Aqueous production from the lacrimal gland is the result of a complex physiologic process. Both the basal and reflex tears are under the control of the autonomic nervous system. The afferent arm involves the trigeminal nerve (ophthalmic branch), while the efferent component involves the parasympathetic output into the lacrimal gland via the facial nerve.
The preganglionic neurons originate within the parasympathetic nucleus of the facial nerve, located within the rostral portion of the medulla oblongata. These fibres run as part of the facial nerve through the facial canal of the petrous temporal bone (middle ear), branching then into the major (greater) petrosal nerve that synapses with the pterygopalatine ganglion. The post-ganglionic axons innervate the lacrimal gland, the palatine and lateral nasal gland (the latter is very relevant when considering the clinical presentation of neurogenic keratoconjunctivitis sicca – KCS). The lacrimal gland is innervated by the zygomatic and lacrimal nerve (both branches of the trigeminal nerve).

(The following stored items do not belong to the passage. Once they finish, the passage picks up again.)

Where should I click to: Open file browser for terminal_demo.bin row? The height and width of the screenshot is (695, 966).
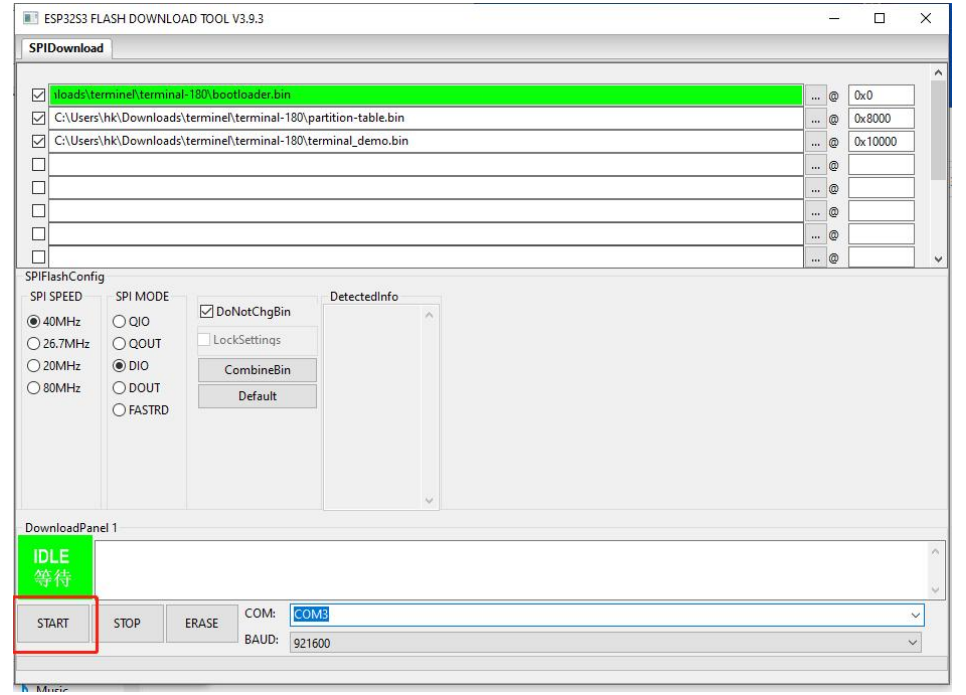(x=816, y=142)
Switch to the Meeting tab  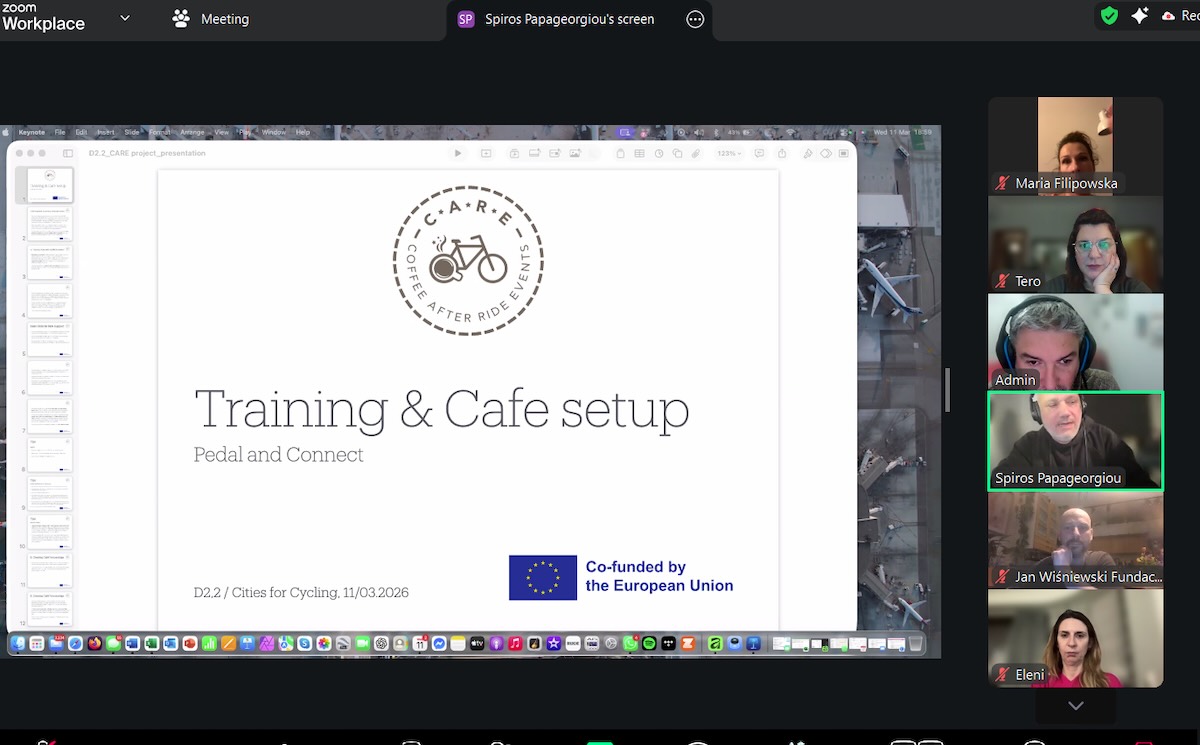tap(211, 19)

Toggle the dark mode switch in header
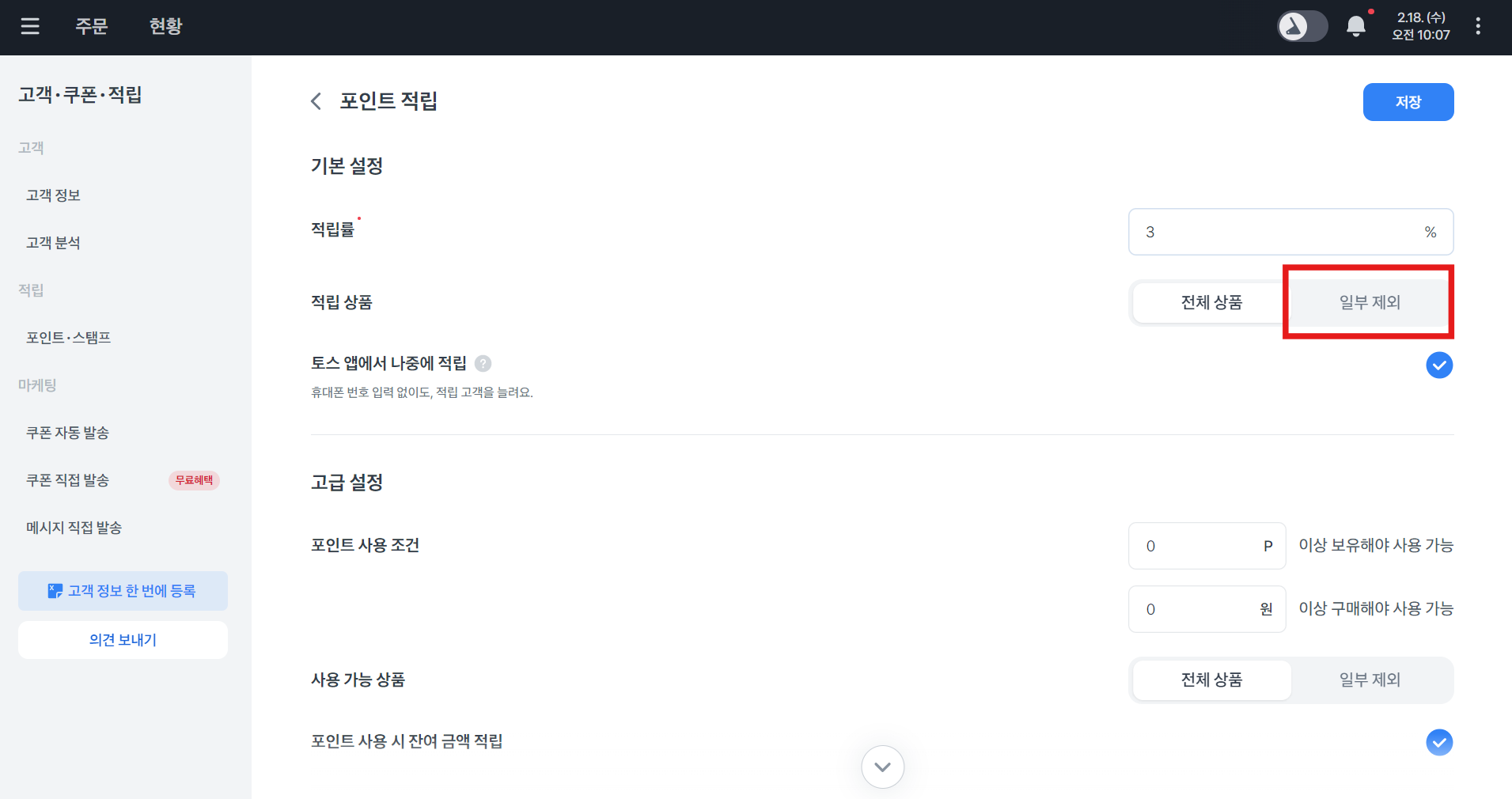(x=1302, y=26)
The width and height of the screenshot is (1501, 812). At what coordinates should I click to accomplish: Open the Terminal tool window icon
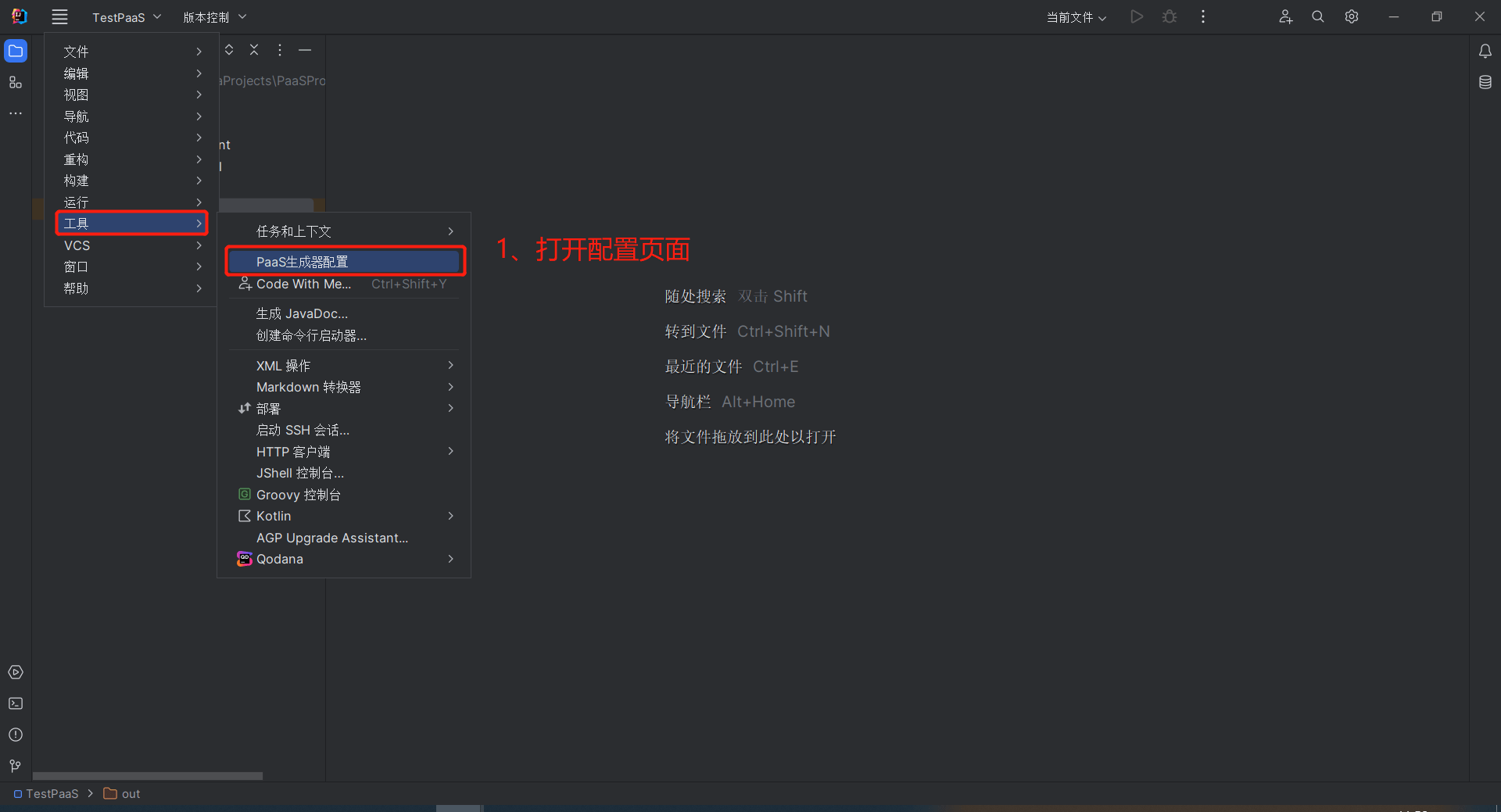coord(16,703)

Lesions affecting the efferent pathway will lead to a decrease in tear production and this condition is known as neurogenic KCS.
Patients typically present with an acute history of marked unilateral mucopurulent ocular discharge (Figure 1). Schirmer tear test readings are significantly different between both eyes. The affected eye will normally be lower than 5mm/min and the contralateral eye will be normal. Further examination often identifies a dry nostril (xeromycteria) ipsilateral to the dry eye (Figure 2).

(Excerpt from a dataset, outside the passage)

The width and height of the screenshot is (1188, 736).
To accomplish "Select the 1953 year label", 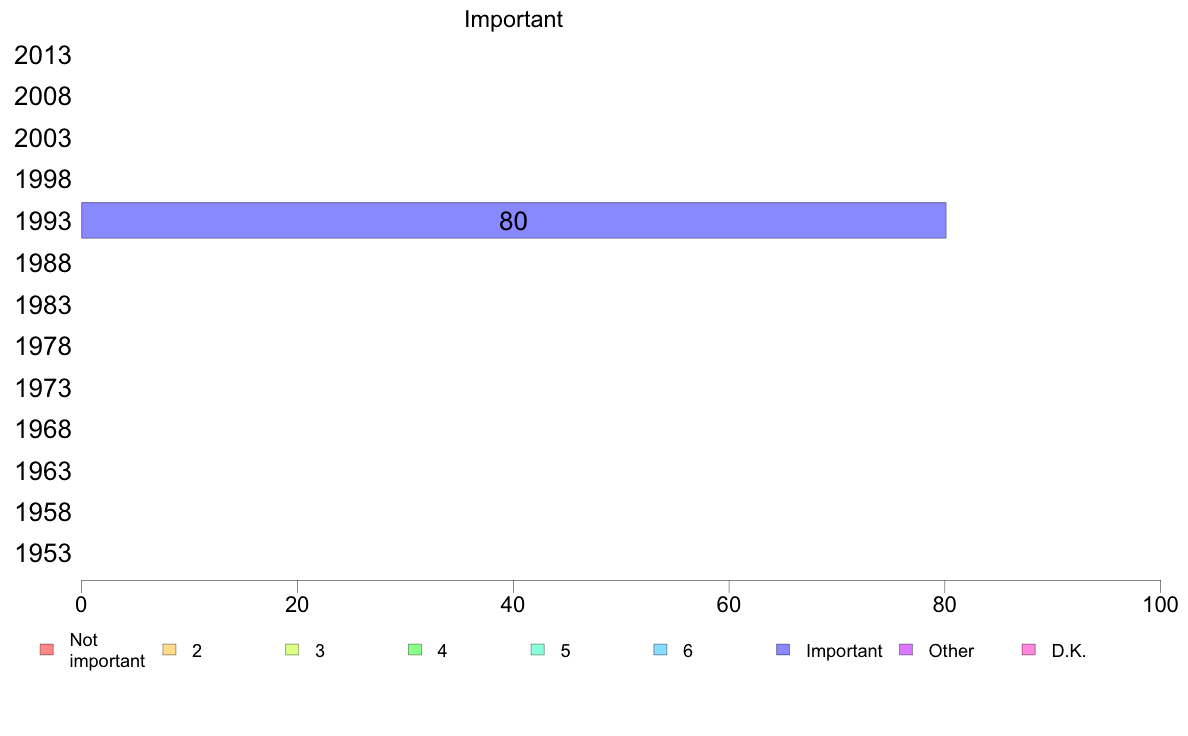I will click(42, 553).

Most patients do not have additional clinical signs. However, other neurological deficits can be detected concurrently depending on the localisation of the lesion, namely: Horner’s syndrome (the sympathetic nerves pass in close proximity to the inner/medial ear) and facial paralysis if the preganglionic nerve (major petrosal nerve) is affected (eg: otitis media and/or interna, petrositis). Erosive lesions to the floor of the medial fossa of the skull can lead to trigeminal nerve deficits such as facial anaesthesia and xeromycteria (dry nasal mucous membranes). Injuries to the pterygopalatine fossa could include periorbital myositis, cellulitis and dental abscessation. Post-ganglionic lesions are commonly identified in cases of orbital trauma.

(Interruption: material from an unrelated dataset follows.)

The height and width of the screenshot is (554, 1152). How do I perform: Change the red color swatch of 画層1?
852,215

Other possible causes of dry eye should be ruled out such as: immune-mediated disease (typically bilateral and often of a more gradual onset), congenital (eg: Yorkshire Terrier and English Cocker Spaniel), iatrogenic (eg: excision of nictitating membrane gland), traumatic, infectious (eg: canine distemper virus), radiation therapy, drug-induced (eg: sulphonamides and atropine) and systemic diseases (eg: diabetes mellitus and hypothyroidism). Ideally advanced imaging (eg: CT scan or MRI) should be performed in order to identify possible lesions. However, given that the majority of canine neurogenic KCS cases are idiopathic and in the absence of other neurological deficits these tests do not always need to be performed.